The history of the presented patient corresponds to the
recurrent BPPV. Additionally his audiological symptoms of
continuous high pitched tinnitus with mild to moderate hearing
loss didn’t arouse suspicion for a SCD. But conductive hearing loss
without obvious middle ear pathology especially with decreased
bone conduction thresholds in low tones was indication to check
for the VEMPs. Presence of vestibulo-cervical reflex pointed that
the air-bone gap is of inner ear origin. Finally, CT scan confirmed
dehiscence of the posterior semicircular due to the high jugular
bulb.

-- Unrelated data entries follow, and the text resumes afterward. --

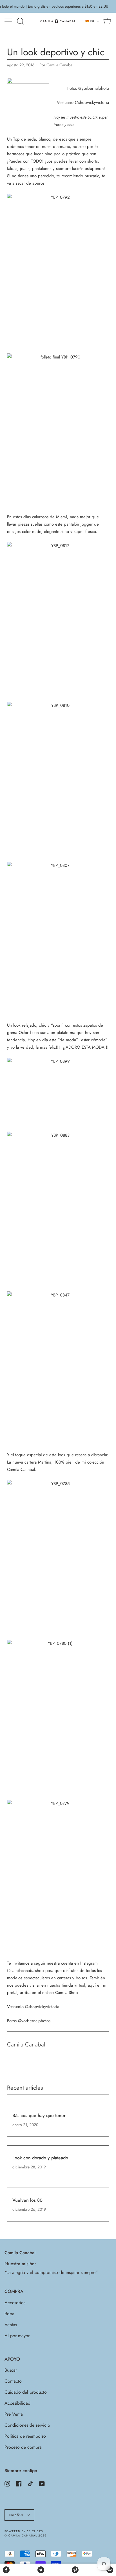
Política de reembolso (25, 2436)
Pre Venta (14, 2414)
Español (17, 2515)
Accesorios (15, 2302)
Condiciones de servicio (27, 2425)
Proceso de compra (23, 2447)
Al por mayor (17, 2335)
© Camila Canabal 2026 (25, 2535)
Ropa (9, 2313)
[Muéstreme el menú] (9, 21)
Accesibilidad (17, 2403)
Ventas (11, 2324)
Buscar (11, 2370)
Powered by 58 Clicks (24, 2531)
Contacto (13, 2381)
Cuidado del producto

Discovered dehiscence explains the right sided hearing
loss and tinnitus, but recurrent episodes of positional vertigo
haven’t been described in SCD syndrome yet. As there is no proof
for canalolithiasis of the posterior canal it can be only assumed
according to the characteristic history that he had episodes of
BPPV. The explanation might be in the pressure of the jugular bulb threw dehiscent posterior canal and influence on fluid
dynamics in it.
Another would be that acoustic flow through vestibular
part makes more frequent detachment of otoconia. The second
explanation is less probable in this patient as he hasn’t have the
vestibular symptoms to sounds or pressure stimuli. VHIT showed normal VOR gains in
all six canals including the dehiscente one. The reduced VOR
gain could be expected in dehiscence bigger than 5mm .
Dehiscence can be successfully cured surgically, but it’s usually
not recommended in cases with mild symptoms as is the case of
the presented patient . The progression of the high jugular
bulb is unpredictable and it’s advised to monitor this patient.
The characteristic signs of SCD as Tullio phenomenon
and Henneberth’s sign are not seen in every patient with SCD
syndrome. Also, inconsistent history of the patients with
SCD, makes this diagnosis challenging and probably often
undiscovered . Whenever conductive hearing loss is without
obvious signs of middle ear pathology it should be checked if the
air-bone gap is due to inner ear pathology as is a case of a SCD.
VEMPs are very sensitive for the presence of the third window
lesion . It has been suggested that oVEMPs are even more
sensitive for SCD than cVEMPs [11,12]. Dehiscence is mostly
prevalent on the superior canal but it’s not so infrequent finding
in the posterior one also . Usually it’s due to high jugular bulb
[13,14]. The unusual cases of multi dehiscent bony labyrinth has
been described also [15,16]. Recurrent BPPV has been seen in
various inner ear disorders but hasn’t been described in patients
with SCD syndrome yet, except the unusual case of a patient who
developed posterior canal BPPV after canal plugging [16,17].